### Challenge 1
In the blog post, restate the passage that opens with the words containing "I actually read" and closes with "a connection here.", substituting "gathering" for "reunion".
### Challenge 2
According to the blog post, what position did Beverly work her way up to at her town's paper mill?
### Challenge 3
Translate this sentence from the blog post into Spanish: "Now I’m writing this as my in-laws are visiting from Florida."

### Selected excerpt

[START]

And besides all that, my guess (again, I haven’t read it) is Harris, Miller, and Paine have written/edited a book useful in addressing the extremely practical and real conditions inherent in first year writing programs.  These are mandatory courses taught to very inexperienced students who frequently come into college with extraordinarily inaccurate ideas about learning let alone writing, and taught by comparatively inexperienced teachers who are rarely familiar with the scholarly and theoretical discussions of the field.  At any decent-sized university, we teach a couple hundred of these classes a year, all of which (in theory) are supposed to be meeting common outcomes and goals, all of which (again, in theory) under the guidance/direction of professionals who occupy that weird institutional space between “professor” and “administrator,” the WPA.  And despite (or maybe because) of its service/quasi-janitorial space on the academic food chain, it is a course that others at the university see as enormously important, especially when it comes to fixing the problems of students’ writing in other courses.  That, I assume, is the real world context and purpose behind Teaching with Student Texts.  So, given that Sirc is a critic of this institutional function of first year writing in the first place, it is probably not that surprising that he’s not a fan.

Like I said, I haven’t read these books and and I don’t know Sirc.  But by the end of this essay, I feel like I know a lot more about him than I do about the books he reviewed.

On Bowen’s “Resisting Age Bias in Digital Literacy Research”

I actually read Lauren Marshall Bowen’s “Resisting Age Bias in Digital Literacy Research” in the June 2011 issue of College Composition and Communication a couple weeks ago when I was visiting family at a reunion of sorts in Minnesota.  Now I’m writing this as my in-laws are visiting from Florida.  I think there is a connection here.

In the nutshell, Bowen’s essay is a case study of eighty-one year old “Beverly” and her literacy practices with computer technology.  Beverly is a retired and widowed woman who has actually worked with various computer technologies for quite a while; she worked her way up from secretary to purchasing agent at her town’s paper mill and worked with spreadsheets and other software.  Her technological practices include Flickr, developing scrapbooks (which she prints– Bowen talks about this as a form of remediation), and she seeks help from friends, grandchildren, etc.  Along the way, Bowen makes lots of excellent connections with the scholarship regarding technology and literacy and technology and older people, too.

[END]

### Provided material

[START]

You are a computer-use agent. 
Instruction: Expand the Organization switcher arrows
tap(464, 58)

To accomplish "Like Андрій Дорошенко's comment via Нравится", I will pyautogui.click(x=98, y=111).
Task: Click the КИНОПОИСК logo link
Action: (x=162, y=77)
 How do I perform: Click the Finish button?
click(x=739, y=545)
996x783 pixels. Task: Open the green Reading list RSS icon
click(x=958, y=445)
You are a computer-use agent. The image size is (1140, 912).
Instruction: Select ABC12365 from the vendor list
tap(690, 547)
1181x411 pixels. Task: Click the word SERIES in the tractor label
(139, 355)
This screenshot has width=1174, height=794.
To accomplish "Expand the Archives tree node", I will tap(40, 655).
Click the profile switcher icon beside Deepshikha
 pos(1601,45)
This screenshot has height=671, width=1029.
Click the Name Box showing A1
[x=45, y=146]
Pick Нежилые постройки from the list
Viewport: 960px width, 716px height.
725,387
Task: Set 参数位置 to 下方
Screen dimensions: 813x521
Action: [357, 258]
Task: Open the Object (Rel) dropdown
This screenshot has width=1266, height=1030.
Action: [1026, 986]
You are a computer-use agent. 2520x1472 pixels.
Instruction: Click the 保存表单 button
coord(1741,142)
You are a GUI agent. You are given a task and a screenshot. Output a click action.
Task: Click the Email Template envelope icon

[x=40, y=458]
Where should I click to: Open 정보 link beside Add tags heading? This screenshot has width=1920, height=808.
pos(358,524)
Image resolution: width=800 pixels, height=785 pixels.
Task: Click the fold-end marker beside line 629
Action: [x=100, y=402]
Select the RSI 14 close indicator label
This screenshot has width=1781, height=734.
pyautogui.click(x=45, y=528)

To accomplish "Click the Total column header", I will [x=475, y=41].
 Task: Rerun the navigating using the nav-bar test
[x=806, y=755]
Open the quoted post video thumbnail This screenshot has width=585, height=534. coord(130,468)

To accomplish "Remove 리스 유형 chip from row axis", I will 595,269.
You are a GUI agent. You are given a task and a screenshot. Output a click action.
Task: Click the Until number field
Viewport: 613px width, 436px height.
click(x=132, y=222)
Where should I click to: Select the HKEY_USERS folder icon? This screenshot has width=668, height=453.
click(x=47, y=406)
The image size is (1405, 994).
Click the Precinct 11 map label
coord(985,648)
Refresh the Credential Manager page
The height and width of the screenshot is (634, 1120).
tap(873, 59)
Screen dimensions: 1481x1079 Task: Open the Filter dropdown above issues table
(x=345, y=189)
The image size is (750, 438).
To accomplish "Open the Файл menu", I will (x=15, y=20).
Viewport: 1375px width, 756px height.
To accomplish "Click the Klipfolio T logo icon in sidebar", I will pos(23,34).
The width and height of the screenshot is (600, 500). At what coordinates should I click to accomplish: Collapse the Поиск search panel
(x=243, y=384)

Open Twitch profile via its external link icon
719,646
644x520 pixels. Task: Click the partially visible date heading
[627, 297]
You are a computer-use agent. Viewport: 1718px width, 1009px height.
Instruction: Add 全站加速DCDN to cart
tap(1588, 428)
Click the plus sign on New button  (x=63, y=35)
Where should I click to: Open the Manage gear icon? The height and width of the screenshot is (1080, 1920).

[END]

### Correct response 1
I actually read Lauren Marshall Bowen’s “Resisting Age Bias in Digital Literacy Research” in the June 2011 issue of College Composition and Communication a couple weeks ago when I was visiting family at a gathering of sorts in Minnesota.  Now I’m writing this as my in-laws are visiting from Florida.  I think there is a connection here.

### Correct response 2
Purchasing agent.

### Correct response 3
Ahora estoy escribiendo esto mientras mis suegros están de visita desde Florida.